Retype every line of the material below, keeping each character as it stands.
* BEGIN SOURCE DATA *
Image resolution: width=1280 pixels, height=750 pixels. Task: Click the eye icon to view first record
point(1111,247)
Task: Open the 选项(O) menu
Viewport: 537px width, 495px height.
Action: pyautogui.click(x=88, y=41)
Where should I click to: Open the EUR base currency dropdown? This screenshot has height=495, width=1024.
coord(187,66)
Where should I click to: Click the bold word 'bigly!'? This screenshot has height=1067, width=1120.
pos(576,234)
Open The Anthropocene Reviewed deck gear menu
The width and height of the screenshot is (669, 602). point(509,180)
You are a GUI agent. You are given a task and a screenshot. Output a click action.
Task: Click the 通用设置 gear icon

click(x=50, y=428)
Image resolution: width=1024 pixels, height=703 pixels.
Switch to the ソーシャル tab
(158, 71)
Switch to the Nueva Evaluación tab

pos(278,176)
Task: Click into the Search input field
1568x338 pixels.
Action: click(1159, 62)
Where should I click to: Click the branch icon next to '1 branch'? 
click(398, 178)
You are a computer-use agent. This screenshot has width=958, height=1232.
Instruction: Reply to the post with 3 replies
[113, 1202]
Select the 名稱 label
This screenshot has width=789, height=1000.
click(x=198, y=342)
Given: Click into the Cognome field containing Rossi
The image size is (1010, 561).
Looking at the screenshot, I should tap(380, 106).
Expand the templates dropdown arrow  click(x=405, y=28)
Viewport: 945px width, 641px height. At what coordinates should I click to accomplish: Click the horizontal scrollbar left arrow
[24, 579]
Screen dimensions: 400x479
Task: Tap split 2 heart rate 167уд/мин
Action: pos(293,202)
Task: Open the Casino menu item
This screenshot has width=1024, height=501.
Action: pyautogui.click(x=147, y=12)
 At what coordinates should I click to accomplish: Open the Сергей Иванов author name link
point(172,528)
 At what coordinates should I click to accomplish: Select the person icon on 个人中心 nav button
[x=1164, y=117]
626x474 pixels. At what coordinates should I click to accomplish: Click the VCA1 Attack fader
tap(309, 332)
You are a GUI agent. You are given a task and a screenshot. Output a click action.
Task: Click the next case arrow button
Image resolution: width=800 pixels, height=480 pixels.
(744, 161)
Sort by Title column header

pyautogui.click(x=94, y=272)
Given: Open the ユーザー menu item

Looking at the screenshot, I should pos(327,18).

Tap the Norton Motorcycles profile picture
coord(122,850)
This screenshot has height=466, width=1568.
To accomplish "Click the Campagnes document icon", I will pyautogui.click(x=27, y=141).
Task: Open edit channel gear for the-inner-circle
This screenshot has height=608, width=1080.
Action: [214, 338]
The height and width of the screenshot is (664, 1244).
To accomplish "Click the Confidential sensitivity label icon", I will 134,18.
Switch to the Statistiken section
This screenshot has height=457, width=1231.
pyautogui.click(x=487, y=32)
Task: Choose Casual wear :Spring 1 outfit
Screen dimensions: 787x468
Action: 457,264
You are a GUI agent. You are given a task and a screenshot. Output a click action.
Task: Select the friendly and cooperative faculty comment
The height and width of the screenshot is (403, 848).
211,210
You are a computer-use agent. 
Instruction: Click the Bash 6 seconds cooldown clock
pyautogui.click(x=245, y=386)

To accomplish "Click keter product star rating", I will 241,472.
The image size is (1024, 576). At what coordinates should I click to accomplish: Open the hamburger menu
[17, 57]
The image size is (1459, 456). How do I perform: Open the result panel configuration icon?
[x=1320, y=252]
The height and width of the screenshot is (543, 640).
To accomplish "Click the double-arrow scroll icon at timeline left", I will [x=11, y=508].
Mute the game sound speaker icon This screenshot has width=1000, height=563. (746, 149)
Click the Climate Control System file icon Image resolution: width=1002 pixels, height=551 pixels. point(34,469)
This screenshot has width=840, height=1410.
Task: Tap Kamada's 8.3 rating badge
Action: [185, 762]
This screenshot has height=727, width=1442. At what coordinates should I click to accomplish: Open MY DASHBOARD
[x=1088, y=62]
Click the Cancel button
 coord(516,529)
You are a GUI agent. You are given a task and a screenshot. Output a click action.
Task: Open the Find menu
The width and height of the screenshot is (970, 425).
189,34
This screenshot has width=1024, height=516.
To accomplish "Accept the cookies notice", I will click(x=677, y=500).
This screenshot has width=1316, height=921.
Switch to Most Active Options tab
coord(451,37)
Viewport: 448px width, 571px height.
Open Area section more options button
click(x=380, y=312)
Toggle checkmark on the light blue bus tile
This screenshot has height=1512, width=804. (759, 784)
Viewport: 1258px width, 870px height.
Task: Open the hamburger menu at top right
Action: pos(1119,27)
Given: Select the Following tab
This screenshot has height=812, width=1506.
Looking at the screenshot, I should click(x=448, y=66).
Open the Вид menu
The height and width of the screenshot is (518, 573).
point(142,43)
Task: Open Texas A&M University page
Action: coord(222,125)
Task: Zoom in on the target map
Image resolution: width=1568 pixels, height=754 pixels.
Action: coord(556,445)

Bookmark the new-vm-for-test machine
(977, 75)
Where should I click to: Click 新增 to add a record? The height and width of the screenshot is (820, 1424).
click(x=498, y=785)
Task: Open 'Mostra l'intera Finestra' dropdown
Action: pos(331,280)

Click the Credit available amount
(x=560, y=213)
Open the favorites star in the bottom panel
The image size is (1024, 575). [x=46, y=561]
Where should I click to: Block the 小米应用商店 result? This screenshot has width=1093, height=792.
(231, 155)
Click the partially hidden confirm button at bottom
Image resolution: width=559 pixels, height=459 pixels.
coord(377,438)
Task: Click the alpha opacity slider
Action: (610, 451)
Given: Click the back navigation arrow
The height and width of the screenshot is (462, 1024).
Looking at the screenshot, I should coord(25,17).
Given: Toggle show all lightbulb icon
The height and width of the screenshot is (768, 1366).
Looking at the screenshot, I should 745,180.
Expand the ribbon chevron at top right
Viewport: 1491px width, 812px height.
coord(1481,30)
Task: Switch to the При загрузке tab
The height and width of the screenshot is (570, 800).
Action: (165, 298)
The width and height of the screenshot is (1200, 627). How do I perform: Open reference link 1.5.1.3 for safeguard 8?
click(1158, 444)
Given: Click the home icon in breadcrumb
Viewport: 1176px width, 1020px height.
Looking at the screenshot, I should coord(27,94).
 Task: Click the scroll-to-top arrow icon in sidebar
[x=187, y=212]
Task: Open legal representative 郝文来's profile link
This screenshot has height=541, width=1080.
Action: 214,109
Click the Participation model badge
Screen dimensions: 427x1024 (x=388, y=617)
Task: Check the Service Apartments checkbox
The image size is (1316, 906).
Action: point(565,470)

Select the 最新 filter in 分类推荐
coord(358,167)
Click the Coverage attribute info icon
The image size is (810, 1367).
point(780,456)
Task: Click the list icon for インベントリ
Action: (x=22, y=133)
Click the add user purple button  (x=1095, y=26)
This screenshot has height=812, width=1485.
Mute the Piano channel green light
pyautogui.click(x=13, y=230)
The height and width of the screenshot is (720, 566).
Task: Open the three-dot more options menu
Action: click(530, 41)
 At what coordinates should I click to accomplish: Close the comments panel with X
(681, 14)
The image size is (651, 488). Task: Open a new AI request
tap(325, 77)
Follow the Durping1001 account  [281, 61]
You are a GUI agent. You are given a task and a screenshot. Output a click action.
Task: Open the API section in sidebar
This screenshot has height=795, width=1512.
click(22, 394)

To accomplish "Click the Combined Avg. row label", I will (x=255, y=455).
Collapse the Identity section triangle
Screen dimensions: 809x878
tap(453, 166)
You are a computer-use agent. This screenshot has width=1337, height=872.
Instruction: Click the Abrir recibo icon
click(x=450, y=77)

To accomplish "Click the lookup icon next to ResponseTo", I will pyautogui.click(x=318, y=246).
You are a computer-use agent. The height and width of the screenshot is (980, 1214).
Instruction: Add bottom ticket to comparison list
* END SOURCE DATA *
▶ **SOLUTION TO THE PROBLEM**
Image resolution: width=1280 pixels, height=750 pixels. Task: Click the eye icon to view first record
point(1111,247)
Task: Open the 选项(O) menu
Viewport: 537px width, 495px height.
Action: pyautogui.click(x=88, y=41)
Where should I click to: Open the EUR base currency dropdown? This screenshot has height=495, width=1024.
coord(187,66)
Where should I click to: Click the bold word 'bigly!'? This screenshot has height=1067, width=1120.
pos(576,234)
Open The Anthropocene Reviewed deck gear menu
The width and height of the screenshot is (669, 602). point(509,180)
You are a GUI agent. You are given a task and a screenshot. Output a click action.
Task: Click the 通用设置 gear icon

click(x=50, y=428)
Image resolution: width=1024 pixels, height=703 pixels.
Switch to the ソーシャル tab
(158, 71)
Switch to the Nueva Evaluación tab

pos(278,176)
Task: Click into the Search input field
1568x338 pixels.
Action: click(1159, 62)
Where should I click to: Click the branch icon next to '1 branch'? 
click(398, 178)
You are a computer-use agent. This screenshot has width=958, height=1232.
Instruction: Reply to the post with 3 replies
[113, 1202]
Select the 名稱 label
This screenshot has width=789, height=1000.
click(x=198, y=342)
Given: Click into the Cognome field containing Rossi
The image size is (1010, 561).
Looking at the screenshot, I should tap(380, 106).
Expand the templates dropdown arrow  click(x=405, y=28)
Viewport: 945px width, 641px height. At what coordinates should I click to accomplish: Click the horizontal scrollbar left arrow
[24, 579]
Screen dimensions: 400x479
Task: Tap split 2 heart rate 167уд/мин
Action: pos(293,202)
Task: Open the Casino menu item
This screenshot has width=1024, height=501.
Action: pyautogui.click(x=147, y=12)
 At what coordinates should I click to accomplish: Open the Сергей Иванов author name link
point(172,528)
 At what coordinates should I click to accomplish: Select the person icon on 个人中心 nav button
[x=1164, y=117]
626x474 pixels. At what coordinates should I click to accomplish: Click the VCA1 Attack fader
tap(309, 332)
You are a GUI agent. You are given a task and a screenshot. Output a click action.
Task: Click the next case arrow button
Image resolution: width=800 pixels, height=480 pixels.
(744, 161)
Sort by Title column header

pyautogui.click(x=94, y=272)
Given: Open the ユーザー menu item

Looking at the screenshot, I should pos(327,18).

Tap the Norton Motorcycles profile picture
coord(122,850)
This screenshot has height=466, width=1568.
To accomplish "Click the Campagnes document icon", I will pyautogui.click(x=27, y=141).
Task: Open edit channel gear for the-inner-circle
This screenshot has height=608, width=1080.
Action: [214, 338]
The height and width of the screenshot is (664, 1244).
To accomplish "Click the Confidential sensitivity label icon", I will 134,18.
Switch to the Statistiken section
This screenshot has height=457, width=1231.
pyautogui.click(x=487, y=32)
Task: Choose Casual wear :Spring 1 outfit
Screen dimensions: 787x468
Action: 457,264
You are a GUI agent. You are given a task and a screenshot. Output a click action.
Task: Select the friendly and cooperative faculty comment
The height and width of the screenshot is (403, 848).
211,210
You are a computer-use agent. 
Instruction: Click the Bash 6 seconds cooldown clock
pyautogui.click(x=245, y=386)

To accomplish "Click keter product star rating", I will 241,472.
The image size is (1024, 576). At what coordinates should I click to accomplish: Open the hamburger menu
[17, 57]
The image size is (1459, 456). How do I perform: Open the result panel configuration icon?
[x=1320, y=252]
The height and width of the screenshot is (543, 640).
To accomplish "Click the double-arrow scroll icon at timeline left", I will [x=11, y=508].
Mute the game sound speaker icon This screenshot has width=1000, height=563. (746, 149)
Click the Climate Control System file icon Image resolution: width=1002 pixels, height=551 pixels. point(34,469)
This screenshot has width=840, height=1410.
Task: Tap Kamada's 8.3 rating badge
Action: [185, 762]
This screenshot has height=727, width=1442. At what coordinates should I click to accomplish: Open MY DASHBOARD
[x=1088, y=62]
Click the Cancel button
 coord(516,529)
You are a GUI agent. You are given a task and a screenshot. Output a click action.
Task: Open the Find menu
The width and height of the screenshot is (970, 425).
189,34
This screenshot has width=1024, height=516.
To accomplish "Accept the cookies notice", I will click(x=677, y=500).
This screenshot has width=1316, height=921.
Switch to Most Active Options tab
coord(451,37)
Viewport: 448px width, 571px height.
Open Area section more options button
click(x=380, y=312)
Toggle checkmark on the light blue bus tile
This screenshot has height=1512, width=804. (759, 784)
Viewport: 1258px width, 870px height.
Task: Open the hamburger menu at top right
Action: pos(1119,27)
Given: Select the Following tab
This screenshot has height=812, width=1506.
Looking at the screenshot, I should click(x=448, y=66).
Open the Вид menu
The height and width of the screenshot is (518, 573).
point(142,43)
Task: Open Texas A&M University page
Action: coord(222,125)
Task: Zoom in on the target map
Image resolution: width=1568 pixels, height=754 pixels.
Action: coord(556,445)

Bookmark the new-vm-for-test machine
(977, 75)
Where should I click to: Click 新增 to add a record? The height and width of the screenshot is (820, 1424).
click(x=498, y=785)
Task: Open 'Mostra l'intera Finestra' dropdown
Action: pos(331,280)

Click the Credit available amount
(x=560, y=213)
Open the favorites star in the bottom panel
The image size is (1024, 575). [x=46, y=561]
Where should I click to: Block the 小米应用商店 result? This screenshot has width=1093, height=792.
(231, 155)
Click the partially hidden confirm button at bottom
Image resolution: width=559 pixels, height=459 pixels.
coord(377,438)
Task: Click the alpha opacity slider
Action: (610, 451)
Given: Click the back navigation arrow
The height and width of the screenshot is (462, 1024).
Looking at the screenshot, I should coord(25,17).
Given: Toggle show all lightbulb icon
The height and width of the screenshot is (768, 1366).
Looking at the screenshot, I should 745,180.
Expand the ribbon chevron at top right
Viewport: 1491px width, 812px height.
coord(1481,30)
Task: Switch to the При загрузке tab
The height and width of the screenshot is (570, 800).
Action: (165, 298)
The width and height of the screenshot is (1200, 627). How do I perform: Open reference link 1.5.1.3 for safeguard 8?
click(1158, 444)
Given: Click the home icon in breadcrumb
Viewport: 1176px width, 1020px height.
Looking at the screenshot, I should coord(27,94).
 Task: Click the scroll-to-top arrow icon in sidebar
[x=187, y=212]
Task: Open legal representative 郝文来's profile link
This screenshot has height=541, width=1080.
Action: 214,109
Click the Participation model badge
Screen dimensions: 427x1024 (x=388, y=617)
Task: Check the Service Apartments checkbox
The image size is (1316, 906).
Action: point(565,470)

Select the 最新 filter in 分类推荐
coord(358,167)
Click the Coverage attribute info icon
The image size is (810, 1367).
point(780,456)
Task: Click the list icon for インベントリ
Action: (x=22, y=133)
Click the add user purple button  (x=1095, y=26)
This screenshot has height=812, width=1485.
Mute the Piano channel green light
pyautogui.click(x=13, y=230)
The height and width of the screenshot is (720, 566).
Task: Open the three-dot more options menu
Action: click(530, 41)
 At what coordinates should I click to accomplish: Close the comments panel with X
(681, 14)
The image size is (651, 488). Task: Open a new AI request
tap(325, 77)
Follow the Durping1001 account  [281, 61]
You are a GUI agent. You are given a task and a screenshot. Output a click action.
Task: Open the API section in sidebar
This screenshot has height=795, width=1512.
click(22, 394)

To accomplish "Click the Combined Avg. row label", I will (x=255, y=455).
Collapse the Identity section triangle
Screen dimensions: 809x878
tap(453, 166)
You are a computer-use agent. This screenshot has width=1337, height=872.
Instruction: Click the Abrir recibo icon
click(x=450, y=77)

To accomplish "Click the lookup icon next to ResponseTo", I will pyautogui.click(x=318, y=246).
You are a computer-use agent. The height and width of the screenshot is (980, 1214).
Instruction: Add bottom ticket to comparison list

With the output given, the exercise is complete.